L’incontro

«Il rap deve ritrovare contenuti»

A colloquio con il rapper italiano Inoki, ospite del nono Film Festival Diritti Umani di Lugano a margine della proiezione di «El Arena», film di Jay B. Jammal che si muove nel mondo underground delle «battle» tra rapper in Medio Oriente
Il rapper emiliano Fabiano Ballarin, alias Inoki (43 anni). Ha all’attivo una dozzina di album l’ultimo dei quali «Medioego» del 2021.
Viviana Viri
21.10.2022 06:00

«Sono i contenuti, o meglio è l’assenza di contenuti, che ancora non riesco a capire. Tanto rap di oggi ti porta in vicoli ciechi, su binari morti. Spero che le nuove generazioni si rendano conto che la parola rimane per sempre». Dalla sua apparizione alla fine degli anni Novanta Inoki, pseudonimo di Fabiano Ballarin, è un’icona del rap italiano. Domani sera, dopo la proiezione del film El Arena, dedicato alle battle tra rapper in Medio Oriente, sarà ospite del Film Festival Diritti Umani di Lugano.

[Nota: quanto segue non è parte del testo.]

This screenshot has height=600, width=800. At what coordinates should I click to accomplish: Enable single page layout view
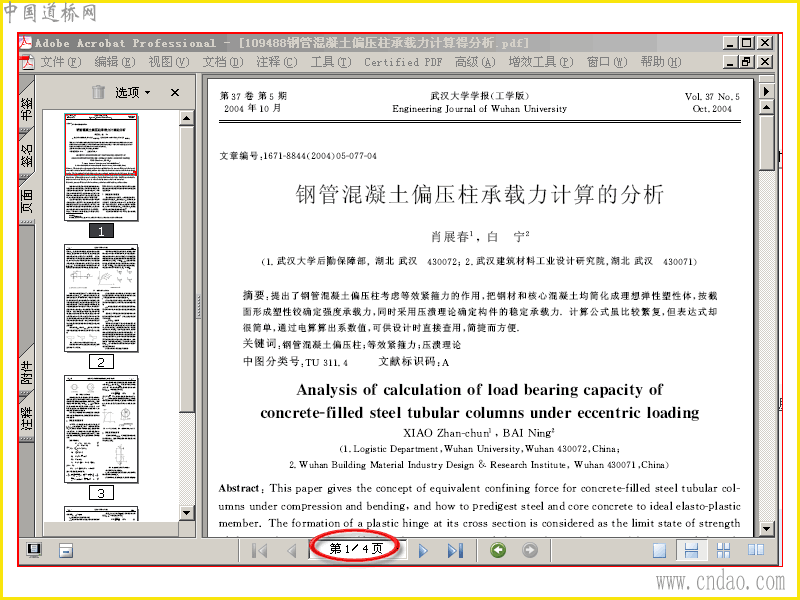(x=659, y=551)
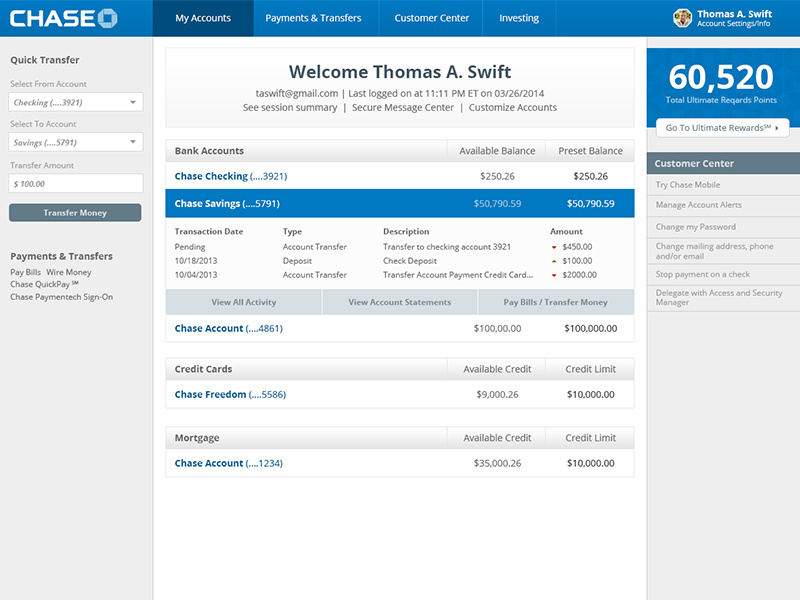The width and height of the screenshot is (800, 600).
Task: Click Thomas A. Swift profile avatar
Action: point(683,18)
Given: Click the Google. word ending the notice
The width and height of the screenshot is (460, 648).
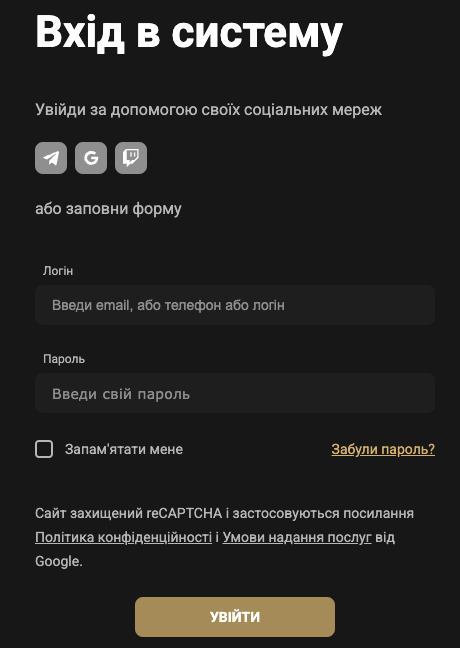Looking at the screenshot, I should coord(59,561).
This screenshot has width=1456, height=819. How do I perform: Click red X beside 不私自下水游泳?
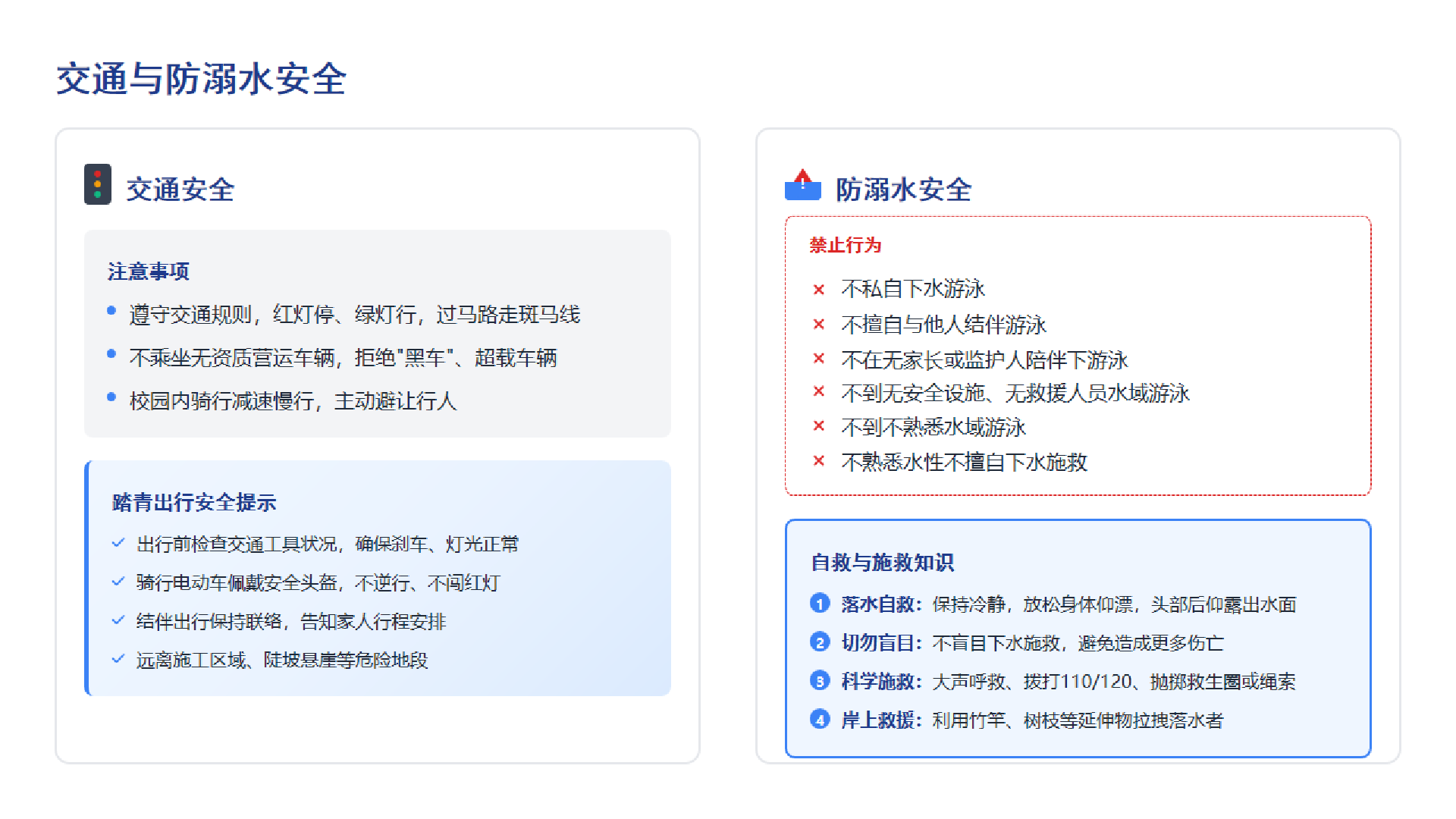819,289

Già nell’album Antidoto (2014) i suoi testi esprimevano una forte critica verso la società e il disimpegno dell’hip hop contemporaneo. Temi che ha ripreso nel l’album Medioego (2021) in cui sottolinea l’importanza di tornare a parlare nella lingua dei giovani dei temi complessi e delle criticità del nostro tempo. Cosa manca all’hip hop di oggi?
«Non essendoci contenuti nella società è normale che i ragazzi non abbiano contenuti da raccontare. Questo è il problema principale. Io ora sono un adulto, ho vissuto un’altra epoca e ho delle esperienze da condividere. L’industria non può continuare ad investire su ragazzi sempre più giovani e sperare che raccontino storie di vita. I ragazzi hanno prima bisogno di vivere, altrimenti non avranno mai dei contenuti dentro di loro da esprimere. Inoltre nell’hip hop di oggi manca un po’ di cultura, di ricerca e rispetto delle radici, aspetti che per quelli della mia generazione erano fondamentali. Sono nato alla fine degli anni Ottanta ma, anche se non li ho vissuti, conoscevo bene il rap di quegli anni. Mi sembra che ai giovani della tradizione non importi nulla e che pensino solo ai soldi e alle mode del momento. Lo trovo molto triste, in questo modo si sminuisce una cultura che è molto più di questo. Si tratta comunque di un discorso difficile da fare se pensiamo che la nostra società si basa soprattutto su questo. Ma alla fine lo capiranno, è la cultura che rimane non la moda».

Quanto è difficile in ambito musicale parlare di cose scomode?
«In Italia c’è sicuramente molta più libertà di espressione che in altri Paesi, ma anche meno rispetto a molti altri. Nelle nuove canzoni trap mi capita di sentire cose che ai miei tempi non avrei mai potuto dire. Quindi in realtà le cose scomode si possono anche raccontare, il vero problema è capire se ciò che hai dentro è la verità, e soprattutto se sei capace di raccontarla a te stesso. Solo così che potrai dire la verità anche al microfono. Per me non è sempre stato facile, ma sono felice che il mio percorso sia stato questo».

Quali cambiamenti sta attraversando l’universo rap oggi?
«I cambiamenti vanno di pari passo con i cambiamenti della società, il rap è lo specchio della società. Negli ultimi anni, musicalmente, è successo di tutto: sono cambiate le sonorità, tutto è più tecnologico, più veloce e pieno di immagini. In questo si perdono un po’ i contenuti ma poi, quando si vedono film come El Arena, senti che c’è ancora speranza. È importante che vengano comunicate realtà come quella descritta nel film perché a me sembra che oggi la gente voglia sentire solo cose stupide e questo mi preoccupa. Non capisco però se è colpa della gente o di chi gliele racconta. Sembra quasi che i contenuti facciano paura. A me invece ispirano, danno motivazione. I contenuti quelli reali, quelli veri, quelli che mi raccontano un vissuto, che descrivono una realtà che non conosco o anche quelli in cui mi posso rivedere. L’hip hop dovrebbe servire proprio a questo: a prendere una situazione difficile e a incanalarla in qualcosa di positivo, come una strofa».